A third step on the path to relief is working with an allergist. Allergists are physicians who specialize in allergy and asthma management. They can help patients by:
• Identifying the specific environmental allergens, such as pollen, mold, dust and pet dander, that can cause respiratory symptoms.
• Treating patients’ eye, nasal, sinus and lung symptoms with medication management and potential immunotherapy treatment, if appropriate.
• Providing advanced diagnostic testing to best assess asthma and, when appropriate, recommending advanced asthma treatment with biologics such as omalizumab (Xolair) and new treatments that are on the horizon.
Working with an allergist is the only way allergy sufferers can determine whether the gold standard in allergy treatment — immunotherapy — could significantly reduce their suffering. While medications can help, the only solution that works directly on the immune system is immunotherapy, Dr. Schul says.

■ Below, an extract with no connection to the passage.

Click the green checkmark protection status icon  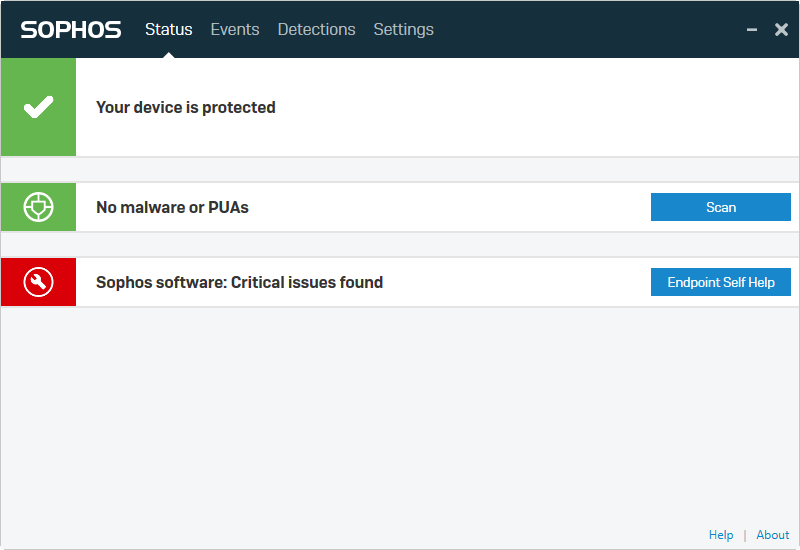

More commonly referred to by patients as “allergy shots,” immunotherapy is the only specialized and customized treatment that can tackle not only patients’ symptoms but also the cause of respiratory allergies, Dr. Patel explains. Immunotherapy can help reduce sinusitis and better control and possibly even prevent asthma, thereby improving overall quality of life. And the benefits can last for years, even after treatment ends.
Immunotherapy works by reducing allergic sensitization and thus reducing allergic symptoms and the need for medication, Dr. Turner says, and is the closest thing to the body developing immunity to pollen’s effects.

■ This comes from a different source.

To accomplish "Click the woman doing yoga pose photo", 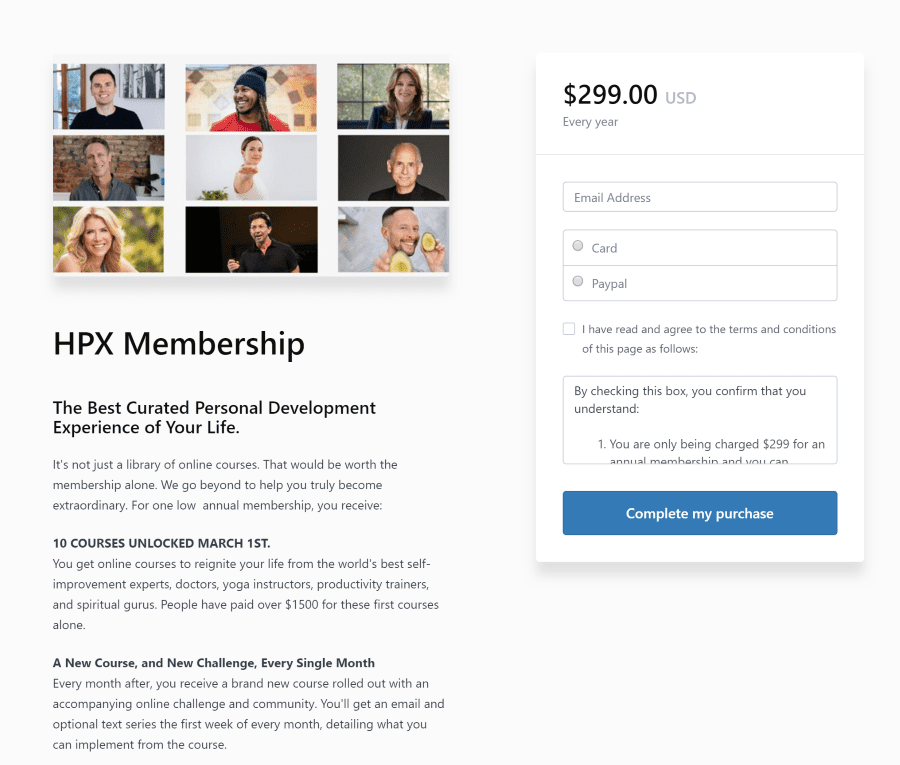I will pyautogui.click(x=251, y=168).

Preventing allergic progression
Another reason to pursue immunotherapy is that it can help prevent allergic rhinitis from progressing into asthma. According to Dr. Patel, treating and controlling allergic inflammation in the upper airway (nasal passages and sinuses) helps control and possibly even prevent allergic inflammation in the lower airways (lungs).
“It’s important to remember that it’s all one airway,” he says. “Treating the upper airway also helps treat the lower airway.”
Adding credence to this “one airway” philosophy is the fact that approximately 70 to 80 percent of asthmatics have underlying allergic inflammation that is typically caused by environmental allergens.
Immunotherapy doesn’t deliver benefits overnight, but Dr. Schul says some patients see improvements in as little as six to eight weeks after beginning treatment. “Studies show that optimal improvement takes a year, but a majority of people see improvement measured in months, not years.”
As for effectiveness, Dr. Turner estimates that allergy shots deliver relief to approximately 85 percent of patients who receive the treatment.
Another reason to treat pollen allergies with immunotherapy is to decrease symptoms of oral allergy syndrome. Dr. Turner says that a reaction to pollen can cause a cross reaction with certain foods, known as the "oral allergy syndrome." It usually involves an allergic reaction to tree fruits, such as apples, pears, cherries or peaches, with sufferers experiencing an itchy mouth or swelling when the raw fruits are in the mouth (but not after they are swallowed) or when cooked fruits are eaten.
With the help of a skilled team of allergists, allergy sufferers can improve both their quality of life and their health by first reducing exposure to pollen and using medications that alleviate the immune system’s reaction and accompanying symptoms following pollen exposure, while pursuing the solution that immunotherapy can provide.